Wednesday, January 11, 2017 5:25:35 PM

Post# of 122337
Nightly Business Report reviewed Trump's new corporate tax plan last night which would eliminate any deduction for the cost of imported goods while changing the corporate tax rate to 20%.

Trump's Corporate tax plan would turbocharge the domestic apparel industry primarily located in Los Angeles.


Under Trump's import tax plan WalMart would pay a 66% tax rate ($3 on their $5 profit) because they will not be able to deduct the cost of imported goods.
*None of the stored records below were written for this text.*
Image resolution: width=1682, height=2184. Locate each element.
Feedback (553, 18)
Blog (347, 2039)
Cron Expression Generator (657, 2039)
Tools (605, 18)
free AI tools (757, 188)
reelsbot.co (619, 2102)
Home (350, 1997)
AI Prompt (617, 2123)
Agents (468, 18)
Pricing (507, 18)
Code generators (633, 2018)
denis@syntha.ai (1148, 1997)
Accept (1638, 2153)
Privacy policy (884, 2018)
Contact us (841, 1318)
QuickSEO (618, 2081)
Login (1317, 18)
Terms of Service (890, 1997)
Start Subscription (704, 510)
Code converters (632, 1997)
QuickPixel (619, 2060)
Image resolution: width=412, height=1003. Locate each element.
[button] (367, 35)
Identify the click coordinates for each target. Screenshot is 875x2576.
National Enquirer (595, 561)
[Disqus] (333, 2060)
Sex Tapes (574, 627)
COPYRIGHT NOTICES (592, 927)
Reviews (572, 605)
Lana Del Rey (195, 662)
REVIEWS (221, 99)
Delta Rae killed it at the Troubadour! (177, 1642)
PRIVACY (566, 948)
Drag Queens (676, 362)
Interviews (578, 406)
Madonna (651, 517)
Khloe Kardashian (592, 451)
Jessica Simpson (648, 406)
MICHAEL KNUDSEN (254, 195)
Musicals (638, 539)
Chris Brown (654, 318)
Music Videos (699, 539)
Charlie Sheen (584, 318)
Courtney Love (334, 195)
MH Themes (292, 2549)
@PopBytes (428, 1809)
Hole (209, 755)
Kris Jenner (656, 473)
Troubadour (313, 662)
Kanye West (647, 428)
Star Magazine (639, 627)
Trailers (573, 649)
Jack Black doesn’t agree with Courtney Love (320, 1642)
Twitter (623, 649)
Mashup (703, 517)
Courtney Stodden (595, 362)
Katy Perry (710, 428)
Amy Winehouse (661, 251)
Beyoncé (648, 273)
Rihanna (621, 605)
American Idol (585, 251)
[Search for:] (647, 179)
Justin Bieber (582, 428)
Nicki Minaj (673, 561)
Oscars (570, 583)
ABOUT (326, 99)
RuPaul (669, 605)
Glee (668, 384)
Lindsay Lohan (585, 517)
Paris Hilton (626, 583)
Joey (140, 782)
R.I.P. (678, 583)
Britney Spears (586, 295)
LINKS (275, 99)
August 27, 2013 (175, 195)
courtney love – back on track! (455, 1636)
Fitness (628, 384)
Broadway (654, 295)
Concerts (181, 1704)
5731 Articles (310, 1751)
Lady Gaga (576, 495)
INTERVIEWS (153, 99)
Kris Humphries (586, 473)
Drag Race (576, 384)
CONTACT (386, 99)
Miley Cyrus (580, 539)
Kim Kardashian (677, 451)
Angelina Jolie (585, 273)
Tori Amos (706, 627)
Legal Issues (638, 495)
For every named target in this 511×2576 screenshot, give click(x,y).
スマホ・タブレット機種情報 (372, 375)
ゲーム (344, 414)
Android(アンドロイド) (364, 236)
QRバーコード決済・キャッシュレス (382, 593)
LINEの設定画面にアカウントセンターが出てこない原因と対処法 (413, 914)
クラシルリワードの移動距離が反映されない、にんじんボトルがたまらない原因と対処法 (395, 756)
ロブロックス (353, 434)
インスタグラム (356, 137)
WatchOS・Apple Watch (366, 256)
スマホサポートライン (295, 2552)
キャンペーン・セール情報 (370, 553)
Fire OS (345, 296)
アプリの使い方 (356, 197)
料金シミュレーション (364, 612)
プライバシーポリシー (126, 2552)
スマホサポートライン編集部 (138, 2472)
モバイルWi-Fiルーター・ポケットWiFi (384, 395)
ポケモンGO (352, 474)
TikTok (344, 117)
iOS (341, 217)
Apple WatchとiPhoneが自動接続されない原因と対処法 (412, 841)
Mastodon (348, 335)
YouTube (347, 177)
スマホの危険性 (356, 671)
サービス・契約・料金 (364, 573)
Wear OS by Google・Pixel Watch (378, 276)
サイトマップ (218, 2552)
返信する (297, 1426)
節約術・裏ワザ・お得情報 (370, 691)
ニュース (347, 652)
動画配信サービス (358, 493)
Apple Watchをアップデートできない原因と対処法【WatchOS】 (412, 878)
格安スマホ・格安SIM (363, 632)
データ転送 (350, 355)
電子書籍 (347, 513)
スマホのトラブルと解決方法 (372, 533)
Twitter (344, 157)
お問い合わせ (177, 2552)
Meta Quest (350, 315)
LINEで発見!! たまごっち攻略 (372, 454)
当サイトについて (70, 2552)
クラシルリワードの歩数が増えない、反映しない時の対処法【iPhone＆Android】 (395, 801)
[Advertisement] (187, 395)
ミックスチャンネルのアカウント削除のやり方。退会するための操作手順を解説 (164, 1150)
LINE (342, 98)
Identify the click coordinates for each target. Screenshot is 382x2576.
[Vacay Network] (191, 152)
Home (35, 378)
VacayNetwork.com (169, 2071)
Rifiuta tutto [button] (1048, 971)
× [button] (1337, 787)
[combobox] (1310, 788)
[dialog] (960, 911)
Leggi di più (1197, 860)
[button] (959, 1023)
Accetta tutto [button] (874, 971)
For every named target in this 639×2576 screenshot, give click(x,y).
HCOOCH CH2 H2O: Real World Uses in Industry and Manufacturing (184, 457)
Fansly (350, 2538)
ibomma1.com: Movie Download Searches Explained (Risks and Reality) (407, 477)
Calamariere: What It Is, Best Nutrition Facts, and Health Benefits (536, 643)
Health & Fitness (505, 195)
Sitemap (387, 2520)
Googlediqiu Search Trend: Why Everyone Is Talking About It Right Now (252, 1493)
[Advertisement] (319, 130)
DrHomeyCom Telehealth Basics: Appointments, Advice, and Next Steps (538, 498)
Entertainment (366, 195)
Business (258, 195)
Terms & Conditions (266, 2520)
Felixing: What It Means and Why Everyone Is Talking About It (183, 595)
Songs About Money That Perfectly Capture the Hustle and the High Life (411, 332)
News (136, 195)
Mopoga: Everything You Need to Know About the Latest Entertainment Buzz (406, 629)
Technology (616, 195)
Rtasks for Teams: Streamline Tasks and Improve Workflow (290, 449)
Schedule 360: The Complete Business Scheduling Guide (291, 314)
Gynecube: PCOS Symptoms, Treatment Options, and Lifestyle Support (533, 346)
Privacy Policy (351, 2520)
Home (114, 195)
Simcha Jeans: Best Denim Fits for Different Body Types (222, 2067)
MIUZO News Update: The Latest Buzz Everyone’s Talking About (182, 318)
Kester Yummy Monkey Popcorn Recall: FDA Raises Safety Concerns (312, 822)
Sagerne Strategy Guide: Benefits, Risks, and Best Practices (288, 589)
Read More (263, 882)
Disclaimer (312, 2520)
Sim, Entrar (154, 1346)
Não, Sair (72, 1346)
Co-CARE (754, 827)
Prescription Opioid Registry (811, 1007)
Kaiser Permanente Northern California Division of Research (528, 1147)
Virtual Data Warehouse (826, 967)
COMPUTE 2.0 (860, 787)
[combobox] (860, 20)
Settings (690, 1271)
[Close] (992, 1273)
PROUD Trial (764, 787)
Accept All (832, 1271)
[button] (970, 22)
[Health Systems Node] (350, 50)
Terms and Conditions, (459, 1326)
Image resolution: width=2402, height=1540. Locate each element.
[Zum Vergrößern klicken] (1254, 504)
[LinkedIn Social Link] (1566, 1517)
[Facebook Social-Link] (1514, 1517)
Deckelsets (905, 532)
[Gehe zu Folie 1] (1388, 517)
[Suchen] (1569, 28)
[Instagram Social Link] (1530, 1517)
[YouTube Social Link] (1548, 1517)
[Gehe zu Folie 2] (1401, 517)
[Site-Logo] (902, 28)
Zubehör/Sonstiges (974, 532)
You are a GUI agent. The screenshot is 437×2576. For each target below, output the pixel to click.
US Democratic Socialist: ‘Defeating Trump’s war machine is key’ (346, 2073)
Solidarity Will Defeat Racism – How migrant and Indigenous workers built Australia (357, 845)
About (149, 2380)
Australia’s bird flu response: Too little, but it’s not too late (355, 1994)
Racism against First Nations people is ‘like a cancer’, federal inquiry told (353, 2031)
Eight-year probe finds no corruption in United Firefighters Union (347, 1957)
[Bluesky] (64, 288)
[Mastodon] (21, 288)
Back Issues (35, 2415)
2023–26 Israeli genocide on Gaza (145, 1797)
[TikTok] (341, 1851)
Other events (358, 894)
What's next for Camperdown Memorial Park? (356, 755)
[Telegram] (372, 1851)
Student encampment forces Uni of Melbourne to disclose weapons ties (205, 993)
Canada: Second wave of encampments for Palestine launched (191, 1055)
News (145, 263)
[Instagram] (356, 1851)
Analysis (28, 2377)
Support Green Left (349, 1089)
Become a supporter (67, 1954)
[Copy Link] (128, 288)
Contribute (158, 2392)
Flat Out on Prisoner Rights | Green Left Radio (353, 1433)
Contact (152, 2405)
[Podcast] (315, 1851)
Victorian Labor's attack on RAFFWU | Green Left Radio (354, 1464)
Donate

Currently WalMart pays 29.1% tax on their $5 profit.


The Nightly Business Report example was WalMart which imports goods from China for $5 and sells them for $15, with domestic costs of $5.


Currently WalMart pays a 29.1% corporate tax of $1.46 on their $5 profit, the $15 sales revenue minus the $5 domestic costs minus the cost of the imported goods.

Under Trump's new plan WalMart will not be able to deduct the $5 cost of the imported goods, so they would owe a 20% tax, or $3 tax on the $10 of net sales revenue after deducting the domestic costs.

Trump's new corporate tax plan would reduce WalMart's after-tax profits by roughly 50%.

We've run out of other people's Social Security taxes needed to subsidize our low income tax rates.